• TASK PROMPT: In the records that come next, find every line with "radio". Return those lines.
____________________
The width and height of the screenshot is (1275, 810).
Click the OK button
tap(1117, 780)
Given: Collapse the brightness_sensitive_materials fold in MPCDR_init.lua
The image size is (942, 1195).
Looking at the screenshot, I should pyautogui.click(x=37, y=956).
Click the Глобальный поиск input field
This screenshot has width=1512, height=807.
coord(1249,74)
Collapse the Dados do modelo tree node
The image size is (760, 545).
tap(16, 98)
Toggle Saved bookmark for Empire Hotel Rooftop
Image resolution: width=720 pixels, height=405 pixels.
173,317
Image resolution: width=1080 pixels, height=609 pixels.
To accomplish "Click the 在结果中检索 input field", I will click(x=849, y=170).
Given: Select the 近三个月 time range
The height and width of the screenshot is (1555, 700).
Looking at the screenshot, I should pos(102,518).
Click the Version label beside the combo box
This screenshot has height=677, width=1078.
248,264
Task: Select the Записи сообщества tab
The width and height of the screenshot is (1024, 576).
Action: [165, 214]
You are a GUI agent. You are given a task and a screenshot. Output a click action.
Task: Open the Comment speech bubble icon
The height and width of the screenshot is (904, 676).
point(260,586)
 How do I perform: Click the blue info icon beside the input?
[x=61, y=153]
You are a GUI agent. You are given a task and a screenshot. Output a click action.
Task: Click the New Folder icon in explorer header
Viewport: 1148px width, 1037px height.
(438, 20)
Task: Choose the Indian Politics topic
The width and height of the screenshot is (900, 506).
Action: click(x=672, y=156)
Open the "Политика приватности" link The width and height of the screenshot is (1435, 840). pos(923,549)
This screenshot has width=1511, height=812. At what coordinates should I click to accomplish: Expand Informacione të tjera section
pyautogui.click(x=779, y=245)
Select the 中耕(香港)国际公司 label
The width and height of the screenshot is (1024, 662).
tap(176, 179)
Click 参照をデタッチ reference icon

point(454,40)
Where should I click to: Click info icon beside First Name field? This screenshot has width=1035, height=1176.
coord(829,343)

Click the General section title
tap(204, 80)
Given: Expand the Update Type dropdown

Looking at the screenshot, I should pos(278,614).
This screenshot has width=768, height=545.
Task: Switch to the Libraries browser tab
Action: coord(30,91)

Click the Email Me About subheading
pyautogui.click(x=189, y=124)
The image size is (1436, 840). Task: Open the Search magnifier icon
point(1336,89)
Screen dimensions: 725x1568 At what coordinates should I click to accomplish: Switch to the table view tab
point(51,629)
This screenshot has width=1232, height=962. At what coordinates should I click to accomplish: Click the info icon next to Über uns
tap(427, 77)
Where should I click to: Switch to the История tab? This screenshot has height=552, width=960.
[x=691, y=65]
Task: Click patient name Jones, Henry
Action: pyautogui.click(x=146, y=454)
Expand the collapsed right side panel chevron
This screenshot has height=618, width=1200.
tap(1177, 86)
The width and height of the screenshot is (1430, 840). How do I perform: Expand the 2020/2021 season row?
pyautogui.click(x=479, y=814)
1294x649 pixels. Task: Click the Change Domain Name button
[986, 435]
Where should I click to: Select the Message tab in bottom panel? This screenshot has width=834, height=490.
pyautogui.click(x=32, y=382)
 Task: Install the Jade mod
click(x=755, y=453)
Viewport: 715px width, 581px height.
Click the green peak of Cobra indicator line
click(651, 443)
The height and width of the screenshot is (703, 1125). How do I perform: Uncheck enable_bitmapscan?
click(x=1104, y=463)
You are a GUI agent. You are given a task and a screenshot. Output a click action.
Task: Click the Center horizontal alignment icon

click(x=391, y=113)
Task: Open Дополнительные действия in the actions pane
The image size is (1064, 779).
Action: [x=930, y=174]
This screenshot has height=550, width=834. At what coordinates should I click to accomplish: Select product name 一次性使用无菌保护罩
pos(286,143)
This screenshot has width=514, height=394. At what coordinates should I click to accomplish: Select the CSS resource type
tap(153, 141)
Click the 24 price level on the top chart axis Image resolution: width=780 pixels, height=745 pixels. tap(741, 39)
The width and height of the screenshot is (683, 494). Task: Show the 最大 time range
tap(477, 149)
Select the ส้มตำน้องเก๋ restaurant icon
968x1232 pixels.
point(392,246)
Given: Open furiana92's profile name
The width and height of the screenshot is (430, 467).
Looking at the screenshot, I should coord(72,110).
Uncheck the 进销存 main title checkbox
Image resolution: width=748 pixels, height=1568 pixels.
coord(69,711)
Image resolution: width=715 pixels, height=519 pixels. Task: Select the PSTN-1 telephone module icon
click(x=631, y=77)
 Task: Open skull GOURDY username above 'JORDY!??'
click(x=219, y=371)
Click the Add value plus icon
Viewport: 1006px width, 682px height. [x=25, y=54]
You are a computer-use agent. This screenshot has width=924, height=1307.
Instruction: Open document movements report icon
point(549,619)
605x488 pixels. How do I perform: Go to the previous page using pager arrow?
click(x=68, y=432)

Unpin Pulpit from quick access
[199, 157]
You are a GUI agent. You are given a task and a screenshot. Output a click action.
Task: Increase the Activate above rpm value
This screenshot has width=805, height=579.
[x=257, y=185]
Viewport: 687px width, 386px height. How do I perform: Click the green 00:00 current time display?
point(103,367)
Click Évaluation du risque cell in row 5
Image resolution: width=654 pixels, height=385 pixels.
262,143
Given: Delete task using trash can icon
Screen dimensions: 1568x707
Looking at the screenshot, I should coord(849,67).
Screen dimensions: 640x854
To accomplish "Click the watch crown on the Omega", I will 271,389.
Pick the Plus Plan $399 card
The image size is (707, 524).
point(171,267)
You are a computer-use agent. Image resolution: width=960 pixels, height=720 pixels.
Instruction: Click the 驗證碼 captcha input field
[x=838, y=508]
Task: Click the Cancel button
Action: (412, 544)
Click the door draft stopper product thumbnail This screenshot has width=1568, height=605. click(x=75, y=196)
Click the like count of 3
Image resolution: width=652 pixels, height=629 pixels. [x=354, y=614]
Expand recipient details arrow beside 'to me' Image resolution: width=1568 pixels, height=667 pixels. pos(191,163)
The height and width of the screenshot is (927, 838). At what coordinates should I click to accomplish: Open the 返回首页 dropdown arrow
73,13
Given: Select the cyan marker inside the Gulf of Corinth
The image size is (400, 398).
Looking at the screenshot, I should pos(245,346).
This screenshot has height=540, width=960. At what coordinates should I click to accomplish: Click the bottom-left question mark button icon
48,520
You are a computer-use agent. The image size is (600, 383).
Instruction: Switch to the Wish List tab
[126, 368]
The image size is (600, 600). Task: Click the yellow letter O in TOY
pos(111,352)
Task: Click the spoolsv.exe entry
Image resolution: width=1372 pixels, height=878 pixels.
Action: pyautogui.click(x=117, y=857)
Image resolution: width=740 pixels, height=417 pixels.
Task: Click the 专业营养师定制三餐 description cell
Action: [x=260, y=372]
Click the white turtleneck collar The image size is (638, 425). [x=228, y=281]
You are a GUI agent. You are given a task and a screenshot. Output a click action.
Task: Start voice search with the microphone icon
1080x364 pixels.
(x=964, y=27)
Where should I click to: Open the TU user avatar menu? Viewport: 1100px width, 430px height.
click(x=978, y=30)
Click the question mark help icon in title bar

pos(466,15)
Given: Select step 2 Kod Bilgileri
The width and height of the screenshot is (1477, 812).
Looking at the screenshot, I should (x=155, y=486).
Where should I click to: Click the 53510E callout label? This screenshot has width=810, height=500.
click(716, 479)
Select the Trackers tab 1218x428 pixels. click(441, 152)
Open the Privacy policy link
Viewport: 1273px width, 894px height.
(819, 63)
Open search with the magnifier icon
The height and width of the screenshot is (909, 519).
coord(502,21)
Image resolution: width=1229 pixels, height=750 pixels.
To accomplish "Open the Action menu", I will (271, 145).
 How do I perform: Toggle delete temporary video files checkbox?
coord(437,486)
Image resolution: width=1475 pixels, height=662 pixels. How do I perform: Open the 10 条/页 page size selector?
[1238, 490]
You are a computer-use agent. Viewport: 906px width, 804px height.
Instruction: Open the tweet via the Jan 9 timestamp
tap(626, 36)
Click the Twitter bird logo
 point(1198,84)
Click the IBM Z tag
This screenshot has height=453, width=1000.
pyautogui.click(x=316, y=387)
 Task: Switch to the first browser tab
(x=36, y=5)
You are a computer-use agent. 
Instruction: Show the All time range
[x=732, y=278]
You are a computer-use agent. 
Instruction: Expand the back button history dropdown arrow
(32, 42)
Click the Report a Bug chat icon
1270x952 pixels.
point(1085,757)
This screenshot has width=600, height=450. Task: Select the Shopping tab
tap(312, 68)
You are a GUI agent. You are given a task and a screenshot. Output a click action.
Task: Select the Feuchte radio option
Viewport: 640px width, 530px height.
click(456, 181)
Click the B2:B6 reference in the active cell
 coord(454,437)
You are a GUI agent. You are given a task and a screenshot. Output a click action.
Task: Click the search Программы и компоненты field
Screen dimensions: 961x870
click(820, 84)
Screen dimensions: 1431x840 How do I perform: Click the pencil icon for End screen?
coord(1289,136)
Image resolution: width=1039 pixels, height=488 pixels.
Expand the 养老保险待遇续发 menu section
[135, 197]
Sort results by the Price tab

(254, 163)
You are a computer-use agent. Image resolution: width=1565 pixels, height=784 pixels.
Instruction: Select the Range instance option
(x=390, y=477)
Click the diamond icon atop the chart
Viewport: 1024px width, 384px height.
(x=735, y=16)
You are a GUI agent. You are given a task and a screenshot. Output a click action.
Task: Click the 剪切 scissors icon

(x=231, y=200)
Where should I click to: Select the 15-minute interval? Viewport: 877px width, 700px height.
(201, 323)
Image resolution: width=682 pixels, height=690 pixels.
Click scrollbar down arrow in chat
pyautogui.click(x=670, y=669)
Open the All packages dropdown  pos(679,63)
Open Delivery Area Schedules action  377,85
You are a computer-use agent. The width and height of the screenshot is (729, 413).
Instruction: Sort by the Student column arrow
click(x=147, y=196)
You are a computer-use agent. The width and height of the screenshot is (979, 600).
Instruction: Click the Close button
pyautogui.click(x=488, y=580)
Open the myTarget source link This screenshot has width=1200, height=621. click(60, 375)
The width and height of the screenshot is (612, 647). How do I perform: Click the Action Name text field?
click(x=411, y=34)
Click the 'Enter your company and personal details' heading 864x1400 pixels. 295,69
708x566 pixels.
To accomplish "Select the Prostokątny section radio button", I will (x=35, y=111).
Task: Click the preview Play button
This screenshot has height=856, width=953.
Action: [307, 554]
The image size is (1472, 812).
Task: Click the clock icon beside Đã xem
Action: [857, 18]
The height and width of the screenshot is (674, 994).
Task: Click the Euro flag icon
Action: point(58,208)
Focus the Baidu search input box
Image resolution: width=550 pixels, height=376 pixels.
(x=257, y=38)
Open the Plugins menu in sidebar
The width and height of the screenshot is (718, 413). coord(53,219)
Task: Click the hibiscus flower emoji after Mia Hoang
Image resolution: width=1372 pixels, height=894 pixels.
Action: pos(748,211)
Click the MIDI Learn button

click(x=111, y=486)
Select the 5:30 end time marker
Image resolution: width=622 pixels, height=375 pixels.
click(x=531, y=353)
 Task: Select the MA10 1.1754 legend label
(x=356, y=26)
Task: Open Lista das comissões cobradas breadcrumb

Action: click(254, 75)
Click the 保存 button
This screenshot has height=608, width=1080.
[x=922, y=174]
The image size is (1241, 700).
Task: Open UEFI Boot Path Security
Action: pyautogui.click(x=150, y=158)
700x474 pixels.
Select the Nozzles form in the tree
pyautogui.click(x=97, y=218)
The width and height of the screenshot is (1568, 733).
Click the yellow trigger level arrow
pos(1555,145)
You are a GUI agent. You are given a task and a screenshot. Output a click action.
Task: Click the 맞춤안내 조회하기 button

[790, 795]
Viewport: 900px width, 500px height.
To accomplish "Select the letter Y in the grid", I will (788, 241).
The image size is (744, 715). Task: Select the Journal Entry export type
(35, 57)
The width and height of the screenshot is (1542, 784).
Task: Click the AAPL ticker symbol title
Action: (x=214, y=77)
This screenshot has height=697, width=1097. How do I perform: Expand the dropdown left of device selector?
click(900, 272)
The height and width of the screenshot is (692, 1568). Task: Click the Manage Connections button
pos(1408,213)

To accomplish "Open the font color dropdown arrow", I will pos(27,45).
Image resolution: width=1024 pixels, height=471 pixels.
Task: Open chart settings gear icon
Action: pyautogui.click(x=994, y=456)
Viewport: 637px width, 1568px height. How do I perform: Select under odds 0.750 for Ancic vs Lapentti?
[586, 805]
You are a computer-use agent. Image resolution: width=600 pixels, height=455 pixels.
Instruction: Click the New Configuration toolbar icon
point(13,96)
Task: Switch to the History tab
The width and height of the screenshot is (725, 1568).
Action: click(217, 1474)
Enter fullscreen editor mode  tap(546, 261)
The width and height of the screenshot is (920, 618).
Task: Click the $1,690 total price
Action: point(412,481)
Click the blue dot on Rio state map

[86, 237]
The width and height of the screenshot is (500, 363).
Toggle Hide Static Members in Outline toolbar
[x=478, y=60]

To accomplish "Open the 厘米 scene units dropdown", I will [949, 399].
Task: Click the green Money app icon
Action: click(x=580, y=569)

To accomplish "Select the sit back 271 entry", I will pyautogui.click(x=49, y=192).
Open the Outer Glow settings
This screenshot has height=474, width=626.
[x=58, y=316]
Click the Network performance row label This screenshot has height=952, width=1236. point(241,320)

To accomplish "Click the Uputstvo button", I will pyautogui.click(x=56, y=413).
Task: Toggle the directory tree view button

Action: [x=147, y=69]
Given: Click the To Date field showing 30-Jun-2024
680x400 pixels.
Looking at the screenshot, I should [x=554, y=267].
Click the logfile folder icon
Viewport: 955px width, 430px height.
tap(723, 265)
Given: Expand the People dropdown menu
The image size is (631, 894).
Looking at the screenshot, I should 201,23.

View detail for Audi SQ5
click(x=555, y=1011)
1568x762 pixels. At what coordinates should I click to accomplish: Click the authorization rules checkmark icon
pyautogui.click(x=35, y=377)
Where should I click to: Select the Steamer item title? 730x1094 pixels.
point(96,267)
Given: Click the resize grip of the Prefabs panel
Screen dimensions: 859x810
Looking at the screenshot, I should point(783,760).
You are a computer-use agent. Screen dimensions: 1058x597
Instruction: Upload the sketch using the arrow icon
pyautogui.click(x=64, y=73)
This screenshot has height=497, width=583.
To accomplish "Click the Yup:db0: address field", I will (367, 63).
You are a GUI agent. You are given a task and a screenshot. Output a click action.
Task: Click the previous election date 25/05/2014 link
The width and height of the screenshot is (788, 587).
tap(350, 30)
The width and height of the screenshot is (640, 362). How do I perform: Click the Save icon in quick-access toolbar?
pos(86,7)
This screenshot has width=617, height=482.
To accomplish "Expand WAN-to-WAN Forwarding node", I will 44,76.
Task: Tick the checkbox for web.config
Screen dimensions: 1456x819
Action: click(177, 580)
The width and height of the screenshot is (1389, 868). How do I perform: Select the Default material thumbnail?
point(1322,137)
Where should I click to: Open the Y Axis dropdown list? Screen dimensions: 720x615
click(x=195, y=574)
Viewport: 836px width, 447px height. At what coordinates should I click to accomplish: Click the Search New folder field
____________________
• WRITTEN SOLUTION:
Task: Select the Feuchte radio option
To accomplish "Select the Prostokątny section radio button", I will (x=35, y=111).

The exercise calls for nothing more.